Hi Jeremy,
On 08/28/2018 10:46 PM, Jeremy Finzel wrote:
> We have hit this error again, and we plan to snapshot the database
> as to be able to do whatever troubleshooting we can.
>
>
> I am happy to report that we were able to get replication working again
> by running snapshots of the systems in question on servers running the
> latest point release 9.6.10, and replication simply works and skips over
> these previously erroring relfilenodes. So whatever fixes were made in
> this point release to logical decoding seems to have fixed the issue.
>
Interesting.
So you were running 9.6.9 before, it triggered the issue (and was not
able to recover). You took a filesystem snapshot, started a 9.6.10 on
the snapshot, and it recovered without hitting the issue?

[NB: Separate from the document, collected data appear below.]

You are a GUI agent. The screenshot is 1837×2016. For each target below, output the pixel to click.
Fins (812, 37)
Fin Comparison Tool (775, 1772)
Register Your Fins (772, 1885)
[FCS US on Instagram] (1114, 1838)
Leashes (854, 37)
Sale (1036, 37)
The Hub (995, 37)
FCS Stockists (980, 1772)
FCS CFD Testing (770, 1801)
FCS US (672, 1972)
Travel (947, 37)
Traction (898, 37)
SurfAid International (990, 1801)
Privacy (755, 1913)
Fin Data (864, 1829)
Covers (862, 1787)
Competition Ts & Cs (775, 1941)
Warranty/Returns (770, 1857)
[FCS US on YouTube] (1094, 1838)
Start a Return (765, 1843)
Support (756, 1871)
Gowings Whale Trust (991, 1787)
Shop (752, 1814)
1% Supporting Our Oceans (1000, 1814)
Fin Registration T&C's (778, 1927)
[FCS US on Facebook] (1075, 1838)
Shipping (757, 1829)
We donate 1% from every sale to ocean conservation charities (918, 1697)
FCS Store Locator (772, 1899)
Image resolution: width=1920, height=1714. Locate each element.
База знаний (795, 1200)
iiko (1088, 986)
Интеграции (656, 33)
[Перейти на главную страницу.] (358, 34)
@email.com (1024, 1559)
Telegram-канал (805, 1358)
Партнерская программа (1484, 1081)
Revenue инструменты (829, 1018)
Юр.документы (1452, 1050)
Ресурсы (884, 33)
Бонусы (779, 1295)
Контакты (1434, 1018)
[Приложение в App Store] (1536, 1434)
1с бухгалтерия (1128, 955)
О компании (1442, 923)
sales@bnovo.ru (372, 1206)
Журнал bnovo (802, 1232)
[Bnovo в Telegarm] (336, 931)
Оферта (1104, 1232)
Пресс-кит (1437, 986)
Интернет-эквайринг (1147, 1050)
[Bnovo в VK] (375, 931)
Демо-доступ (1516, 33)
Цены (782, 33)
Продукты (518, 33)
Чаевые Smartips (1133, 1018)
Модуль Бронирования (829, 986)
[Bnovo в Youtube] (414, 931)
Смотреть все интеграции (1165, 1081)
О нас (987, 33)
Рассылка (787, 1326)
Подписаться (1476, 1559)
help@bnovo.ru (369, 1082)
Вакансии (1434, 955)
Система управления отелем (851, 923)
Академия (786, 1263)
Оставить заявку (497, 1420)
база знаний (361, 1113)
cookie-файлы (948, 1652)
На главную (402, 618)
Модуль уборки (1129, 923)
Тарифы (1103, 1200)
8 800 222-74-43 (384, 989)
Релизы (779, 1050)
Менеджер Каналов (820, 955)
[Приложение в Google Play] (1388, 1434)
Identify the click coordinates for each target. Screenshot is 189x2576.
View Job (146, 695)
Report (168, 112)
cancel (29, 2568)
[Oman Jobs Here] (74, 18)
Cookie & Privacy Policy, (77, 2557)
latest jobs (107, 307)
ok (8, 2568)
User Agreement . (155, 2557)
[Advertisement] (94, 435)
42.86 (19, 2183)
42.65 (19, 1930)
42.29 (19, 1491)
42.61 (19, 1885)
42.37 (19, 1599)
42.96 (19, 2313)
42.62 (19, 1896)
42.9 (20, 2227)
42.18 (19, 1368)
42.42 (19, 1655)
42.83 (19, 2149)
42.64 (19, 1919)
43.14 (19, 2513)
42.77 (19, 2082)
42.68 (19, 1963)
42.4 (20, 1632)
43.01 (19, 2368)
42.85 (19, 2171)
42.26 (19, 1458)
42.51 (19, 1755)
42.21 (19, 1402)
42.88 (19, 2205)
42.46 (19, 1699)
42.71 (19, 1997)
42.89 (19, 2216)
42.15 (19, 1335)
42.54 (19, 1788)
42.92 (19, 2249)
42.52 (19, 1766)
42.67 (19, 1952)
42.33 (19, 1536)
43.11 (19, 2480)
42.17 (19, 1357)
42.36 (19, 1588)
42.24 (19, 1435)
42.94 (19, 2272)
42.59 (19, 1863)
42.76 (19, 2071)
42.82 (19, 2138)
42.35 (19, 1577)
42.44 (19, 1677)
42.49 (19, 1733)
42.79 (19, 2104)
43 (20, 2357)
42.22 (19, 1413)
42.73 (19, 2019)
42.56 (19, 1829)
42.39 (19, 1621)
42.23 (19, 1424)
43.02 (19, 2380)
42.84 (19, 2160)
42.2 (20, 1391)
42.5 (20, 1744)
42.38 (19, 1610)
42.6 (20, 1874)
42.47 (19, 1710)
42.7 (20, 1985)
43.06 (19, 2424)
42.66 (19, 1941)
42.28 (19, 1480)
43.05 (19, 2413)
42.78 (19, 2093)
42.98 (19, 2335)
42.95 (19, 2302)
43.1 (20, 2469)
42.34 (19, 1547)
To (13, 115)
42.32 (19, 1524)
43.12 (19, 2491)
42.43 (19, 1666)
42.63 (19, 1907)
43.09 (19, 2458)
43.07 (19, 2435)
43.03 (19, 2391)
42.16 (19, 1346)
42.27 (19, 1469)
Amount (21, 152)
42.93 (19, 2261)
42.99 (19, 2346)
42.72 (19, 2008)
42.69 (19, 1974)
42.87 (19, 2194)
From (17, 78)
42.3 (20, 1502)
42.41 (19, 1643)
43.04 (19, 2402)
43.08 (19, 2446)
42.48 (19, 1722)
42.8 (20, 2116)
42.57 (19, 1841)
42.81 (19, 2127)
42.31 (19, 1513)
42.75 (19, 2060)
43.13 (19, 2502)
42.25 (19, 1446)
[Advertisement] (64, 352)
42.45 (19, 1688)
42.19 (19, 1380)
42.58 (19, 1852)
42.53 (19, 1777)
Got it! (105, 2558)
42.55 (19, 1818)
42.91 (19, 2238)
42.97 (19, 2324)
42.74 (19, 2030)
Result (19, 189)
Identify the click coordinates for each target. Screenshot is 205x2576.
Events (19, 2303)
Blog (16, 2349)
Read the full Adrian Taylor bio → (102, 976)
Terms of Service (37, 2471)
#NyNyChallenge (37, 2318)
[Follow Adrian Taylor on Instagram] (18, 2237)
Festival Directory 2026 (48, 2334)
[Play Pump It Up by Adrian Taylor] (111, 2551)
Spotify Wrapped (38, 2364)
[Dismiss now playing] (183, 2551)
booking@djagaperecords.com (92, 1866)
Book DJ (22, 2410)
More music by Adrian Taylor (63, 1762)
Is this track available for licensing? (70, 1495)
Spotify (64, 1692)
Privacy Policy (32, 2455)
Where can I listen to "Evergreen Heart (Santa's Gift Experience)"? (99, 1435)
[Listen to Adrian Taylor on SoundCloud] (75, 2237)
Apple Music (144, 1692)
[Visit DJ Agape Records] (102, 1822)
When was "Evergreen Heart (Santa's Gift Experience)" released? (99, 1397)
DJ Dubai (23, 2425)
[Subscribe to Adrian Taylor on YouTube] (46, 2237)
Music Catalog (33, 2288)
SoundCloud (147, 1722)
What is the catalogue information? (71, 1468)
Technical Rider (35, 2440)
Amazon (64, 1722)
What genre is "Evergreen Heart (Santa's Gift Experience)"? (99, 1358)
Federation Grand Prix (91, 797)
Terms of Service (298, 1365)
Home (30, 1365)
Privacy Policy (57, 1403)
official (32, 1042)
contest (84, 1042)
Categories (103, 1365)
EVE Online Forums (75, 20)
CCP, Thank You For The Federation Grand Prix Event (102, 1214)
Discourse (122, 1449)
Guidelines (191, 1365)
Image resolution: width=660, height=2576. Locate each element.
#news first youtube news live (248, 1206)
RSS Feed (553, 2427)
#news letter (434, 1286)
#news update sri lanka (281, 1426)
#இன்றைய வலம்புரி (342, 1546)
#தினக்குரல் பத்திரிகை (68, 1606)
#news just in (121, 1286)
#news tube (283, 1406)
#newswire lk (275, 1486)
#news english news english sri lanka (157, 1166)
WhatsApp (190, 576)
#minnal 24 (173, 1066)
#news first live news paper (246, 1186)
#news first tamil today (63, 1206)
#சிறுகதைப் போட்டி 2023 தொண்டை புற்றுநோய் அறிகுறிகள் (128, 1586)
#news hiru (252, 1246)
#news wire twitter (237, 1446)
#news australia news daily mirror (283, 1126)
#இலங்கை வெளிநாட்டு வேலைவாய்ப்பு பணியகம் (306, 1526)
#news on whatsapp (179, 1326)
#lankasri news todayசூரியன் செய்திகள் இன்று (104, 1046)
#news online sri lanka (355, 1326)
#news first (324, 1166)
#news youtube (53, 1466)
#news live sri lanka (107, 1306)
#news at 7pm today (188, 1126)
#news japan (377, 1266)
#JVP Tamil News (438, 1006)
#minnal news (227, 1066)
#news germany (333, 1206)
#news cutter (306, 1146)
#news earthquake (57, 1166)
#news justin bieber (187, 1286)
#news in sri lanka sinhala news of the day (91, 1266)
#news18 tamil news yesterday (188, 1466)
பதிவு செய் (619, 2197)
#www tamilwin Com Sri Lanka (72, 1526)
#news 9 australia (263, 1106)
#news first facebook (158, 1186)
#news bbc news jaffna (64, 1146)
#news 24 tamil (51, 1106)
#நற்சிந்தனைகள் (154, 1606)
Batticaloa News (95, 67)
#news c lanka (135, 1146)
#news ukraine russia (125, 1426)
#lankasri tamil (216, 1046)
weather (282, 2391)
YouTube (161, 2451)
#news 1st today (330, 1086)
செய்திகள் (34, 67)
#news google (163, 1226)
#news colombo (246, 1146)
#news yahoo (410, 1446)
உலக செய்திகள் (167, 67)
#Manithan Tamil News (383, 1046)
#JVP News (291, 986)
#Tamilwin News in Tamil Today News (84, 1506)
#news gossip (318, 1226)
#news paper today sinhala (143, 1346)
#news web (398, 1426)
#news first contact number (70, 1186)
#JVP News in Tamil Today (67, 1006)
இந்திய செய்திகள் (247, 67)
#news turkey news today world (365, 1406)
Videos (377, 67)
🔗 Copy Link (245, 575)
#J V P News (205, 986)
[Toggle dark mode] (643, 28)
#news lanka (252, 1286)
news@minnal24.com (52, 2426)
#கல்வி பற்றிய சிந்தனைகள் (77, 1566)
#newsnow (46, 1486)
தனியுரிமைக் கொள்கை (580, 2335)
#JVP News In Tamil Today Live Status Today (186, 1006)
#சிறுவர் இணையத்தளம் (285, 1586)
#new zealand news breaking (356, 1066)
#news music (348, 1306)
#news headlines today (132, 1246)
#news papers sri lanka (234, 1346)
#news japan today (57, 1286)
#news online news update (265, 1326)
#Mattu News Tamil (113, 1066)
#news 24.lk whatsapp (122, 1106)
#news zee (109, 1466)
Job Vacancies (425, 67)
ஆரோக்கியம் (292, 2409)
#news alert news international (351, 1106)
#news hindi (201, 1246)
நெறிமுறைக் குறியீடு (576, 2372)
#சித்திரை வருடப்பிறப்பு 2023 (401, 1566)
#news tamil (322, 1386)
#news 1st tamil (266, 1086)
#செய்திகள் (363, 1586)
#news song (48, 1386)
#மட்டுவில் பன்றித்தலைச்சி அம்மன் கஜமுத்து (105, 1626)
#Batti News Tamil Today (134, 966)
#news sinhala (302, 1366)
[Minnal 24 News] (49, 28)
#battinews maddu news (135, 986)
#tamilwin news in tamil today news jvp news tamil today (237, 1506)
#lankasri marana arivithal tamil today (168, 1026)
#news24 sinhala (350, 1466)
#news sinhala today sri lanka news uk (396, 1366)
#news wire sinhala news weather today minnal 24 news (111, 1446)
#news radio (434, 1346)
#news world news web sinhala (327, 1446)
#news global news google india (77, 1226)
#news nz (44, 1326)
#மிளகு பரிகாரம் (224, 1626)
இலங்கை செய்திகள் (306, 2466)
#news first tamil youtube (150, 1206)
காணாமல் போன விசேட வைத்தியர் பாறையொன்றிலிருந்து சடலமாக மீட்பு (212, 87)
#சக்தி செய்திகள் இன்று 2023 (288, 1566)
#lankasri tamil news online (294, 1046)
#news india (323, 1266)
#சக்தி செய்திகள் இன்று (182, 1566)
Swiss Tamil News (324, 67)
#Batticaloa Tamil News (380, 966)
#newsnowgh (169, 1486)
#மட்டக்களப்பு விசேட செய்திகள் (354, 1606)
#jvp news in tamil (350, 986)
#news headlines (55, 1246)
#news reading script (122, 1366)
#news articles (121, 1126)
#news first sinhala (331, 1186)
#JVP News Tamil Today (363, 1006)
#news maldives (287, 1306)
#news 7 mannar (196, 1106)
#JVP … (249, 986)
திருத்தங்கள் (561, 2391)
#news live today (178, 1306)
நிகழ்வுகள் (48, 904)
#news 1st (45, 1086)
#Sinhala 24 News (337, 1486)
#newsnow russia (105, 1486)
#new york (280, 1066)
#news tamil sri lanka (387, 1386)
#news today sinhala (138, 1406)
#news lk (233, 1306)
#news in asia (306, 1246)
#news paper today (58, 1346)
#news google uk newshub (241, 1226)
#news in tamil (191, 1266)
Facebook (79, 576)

I quickly went through the commits in 9.6 branch between 9.6.9 and
9.6.10, looking for stuff that might be related, and these three commits
seem possibly related (usually because of invalidations, vacuum, ...):
6a46aba1cd6dd7c5af5d52111a8157808cbc5e10
Fix bugs in vacuum of shared rels, by keeping their relcache entries
current.
da10d6a8a94eec016fa072d007bced9159a28d39
Fix "base" snapshot handling in logical decoding
0a60a291c9a5b8ecdf44cbbfecc4504e3c21ef49
Add table relcache invalidation to index builds.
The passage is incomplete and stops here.